“A teammate asked how they managed build multi-step automations with branching logic that handles different cases (approval/rejection, success/failure). They started explaining and realized every step ran through make. It had become the spine of the process without a formal decision to make it so.”
When I'm the operations team processes 50 inbound sales inquiries per day, I want to build multi-step automations with branching logic that handles different cases (approval/rejection, success/failure), so I can transform data between tools that use different formats, schemas, and field names.
An automation specialist, operations engineer, or technical ops manager who builds complex workflows in Make because Zapier wasn't enough. They connect 10–30 tools with branching logic, iterators, aggregators, error handlers, and data transformations. They build automations that look like flowcharts, not if-then rules. They've learned Make's visual interface deeply — routers, filters, webhooks, custom HTTP modules. They are the person who automates what everyone else does manually, and they take quiet pride in systems that run for months without intervention.
To make make the system of record for build multi-step automations with branching logic that handles different cases (approval/rejection, success/failure). Not aspirationally — operationally. The kind of intention that shows up as a daily habit, not a quarterly goal.
The tangible result: build multi-step automations with branching logic that handles different cases (approval/rejection, success/failure) happens on schedule, without manual intervention, and without the anxiety of debugging a failed automation in a 20-step scenario requires clicking through each module to find the failure point. make has earned a place in the daily workflow rather than being tolerated in it.
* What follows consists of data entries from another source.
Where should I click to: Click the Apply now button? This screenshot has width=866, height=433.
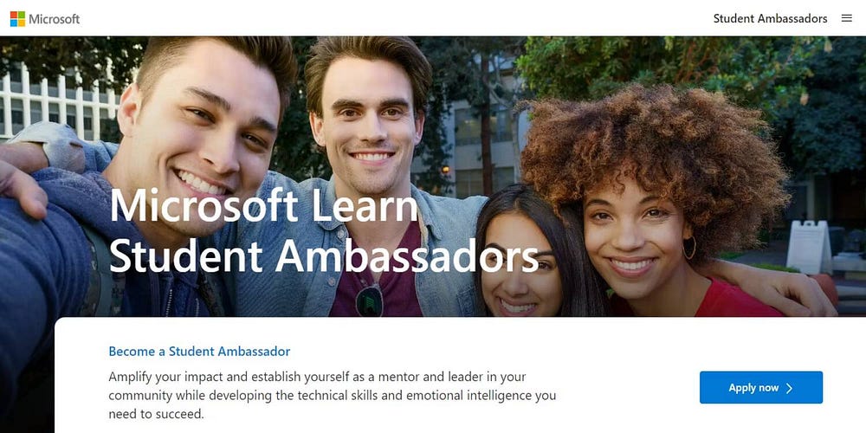coord(761,387)
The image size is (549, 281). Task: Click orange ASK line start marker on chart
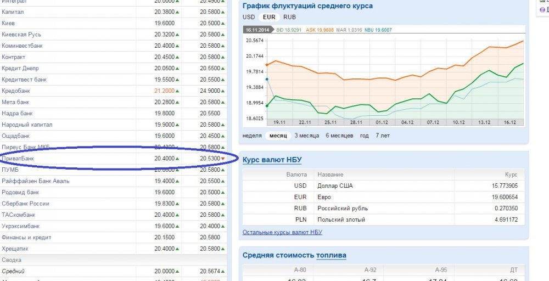(x=266, y=65)
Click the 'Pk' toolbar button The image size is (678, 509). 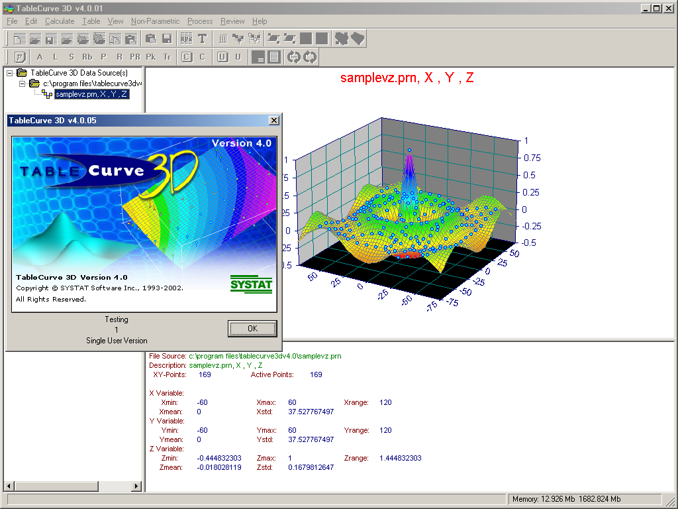tap(151, 57)
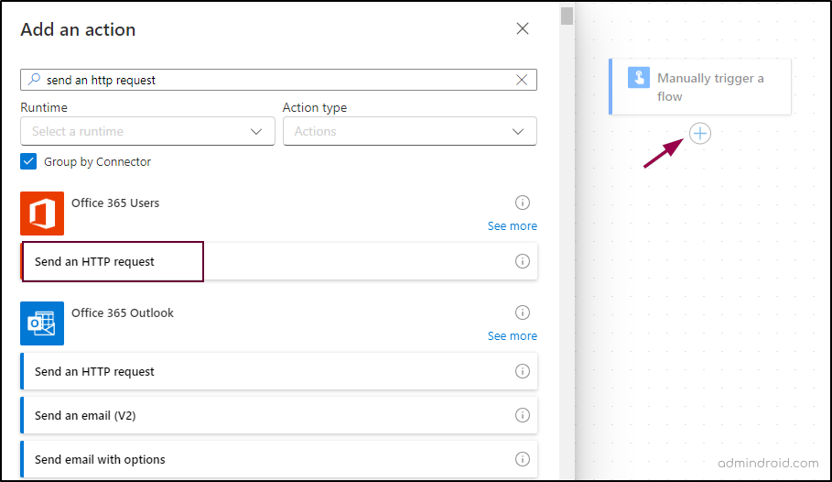Open info for Office 365 Outlook connector
The width and height of the screenshot is (832, 482).
(523, 312)
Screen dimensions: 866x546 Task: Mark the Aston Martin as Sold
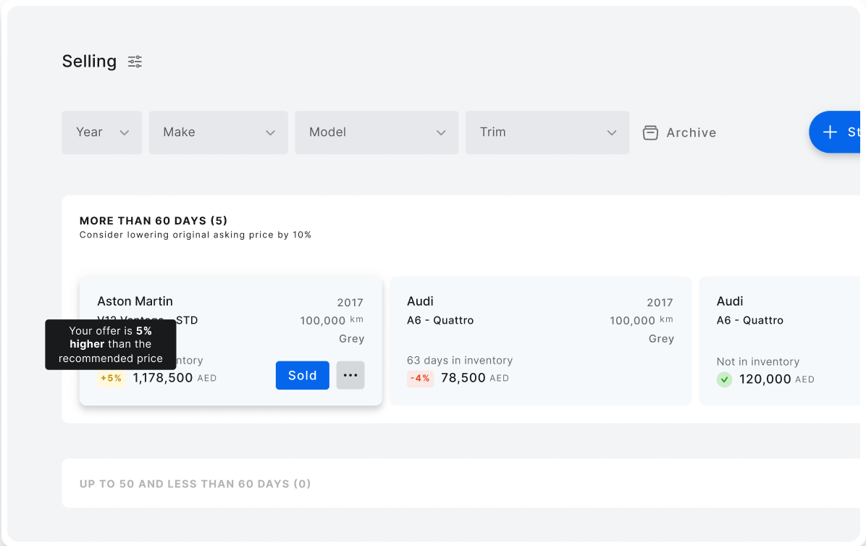coord(302,375)
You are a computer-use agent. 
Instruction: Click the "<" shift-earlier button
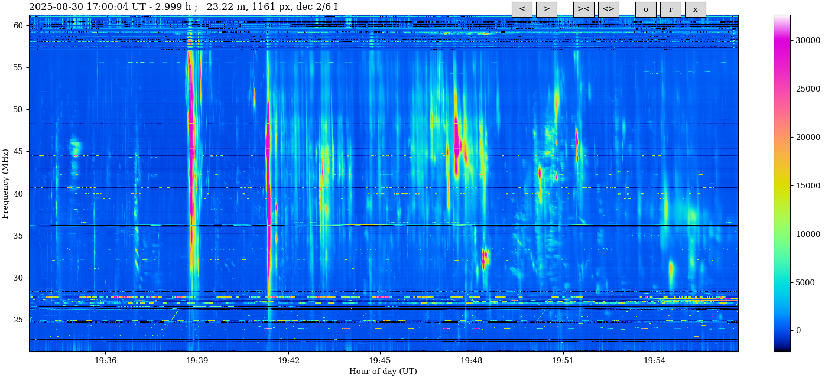point(522,9)
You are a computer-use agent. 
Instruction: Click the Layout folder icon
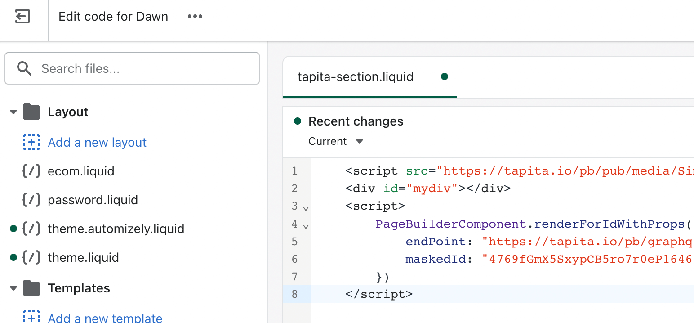coord(31,112)
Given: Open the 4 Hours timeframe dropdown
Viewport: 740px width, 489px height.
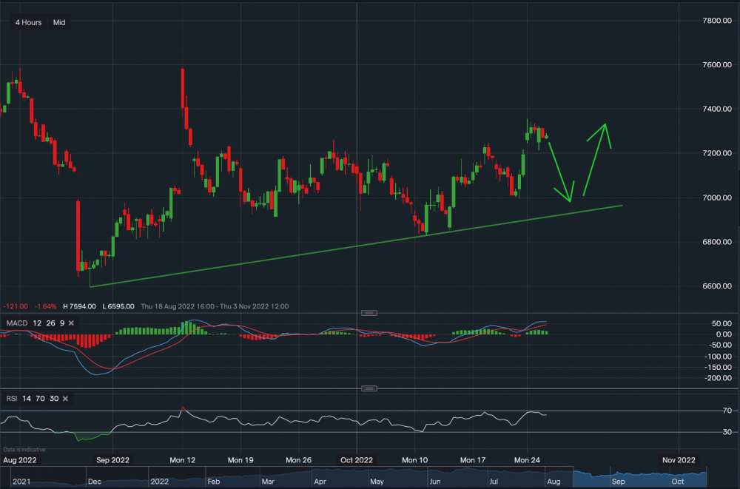Looking at the screenshot, I should click(29, 22).
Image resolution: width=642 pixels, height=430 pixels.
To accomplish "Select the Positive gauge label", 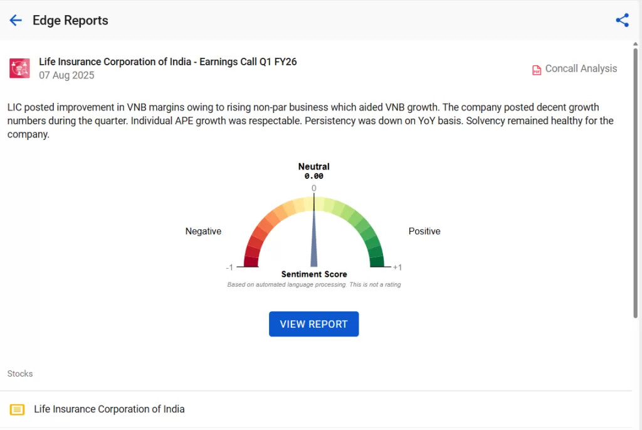I will [424, 232].
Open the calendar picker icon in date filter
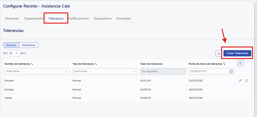The width and height of the screenshot is (257, 117). 231,71
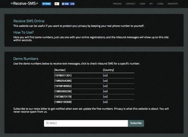Open demo number 19892546366

click(63, 81)
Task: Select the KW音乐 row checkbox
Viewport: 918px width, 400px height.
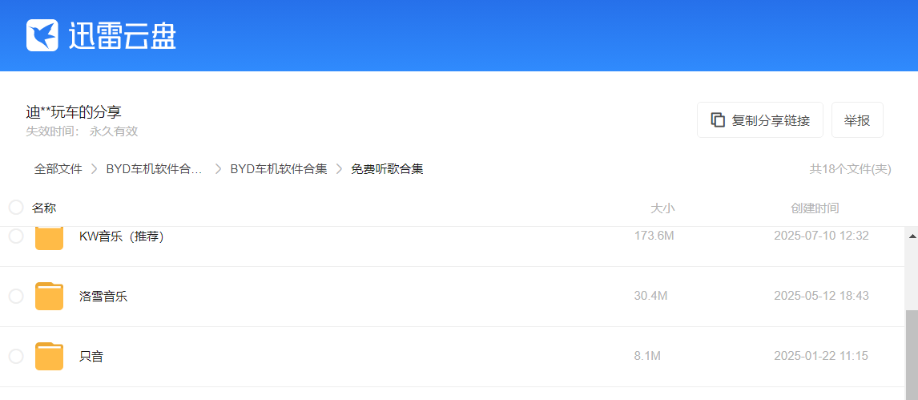Action: coord(16,236)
The operations team processes 50 inbound sales inquiries per day. Each inquiry needs to be enriched with company data, scored, routed to the right sales rep, added to HubSpot, and if high-value, trigger a Slack notification to the sales manager. The automation specialist builds this in Make: a webhook receives the form submission, an HTTP module calls Clearbit for enrichment, a router splits by company size, scoring logic assigns priority, the HubSpot module creates the contact, and a Slack module fires for high-priority leads. It runs for two months flawlessly. Then Clearbit changes their API response format and 200 leads get scored incorrectly over a weekend. The specialist adds a schema validation step and an error alert. They wish they'd added those from the beginning.
Builds and maintains 15–50 active scenarios in Make. Connects 10–30 different tools. Processes 10K–200K operations per month. Uses routers, iterators, aggregators, and custom HTTP modules regularly. Has built error handling patterns they reuse across scenarios. Monitors scenario execution logs daily. Spends 20–30% of their time on automation work. Pays for a Teams plan and tracks operation usage carefully. Has documented their most complex scenarios because nobody else can troubleshoot them. Previously used Zapier and migrated because the logic capabilities were insufficient.
They've stopped comparing alternatives. make is open before their first meeting. Build multi-step automations with branching logic that handles different cases (approval/rejection, success/failure) runs on a cadence they didn't have to enforce. The strongest signal: they've started onboarding teammates into their setup unprompted.
It's not one thing — it's the accumulation. Debugging a failed automation in a 20-step scenario requires clicking through each module to find the failure point that they've reported, worked around, and accepted. Then a competitor demo shows the same workflow without the friction, and the sunk cost argument collapses. Their worldview — manual processes are technical debt — every hour someone spends on a repetitive task is an hour that should have been automated — makes them unwilling to compromise once a better option is visible.
Pairs with make-primary-user for the standard automation platform perspective. Contrast with zapier-power-automator for the simpler automation tool comparison. Use with segment-data-engineer for the data pipeline vs. workflow automation distinction.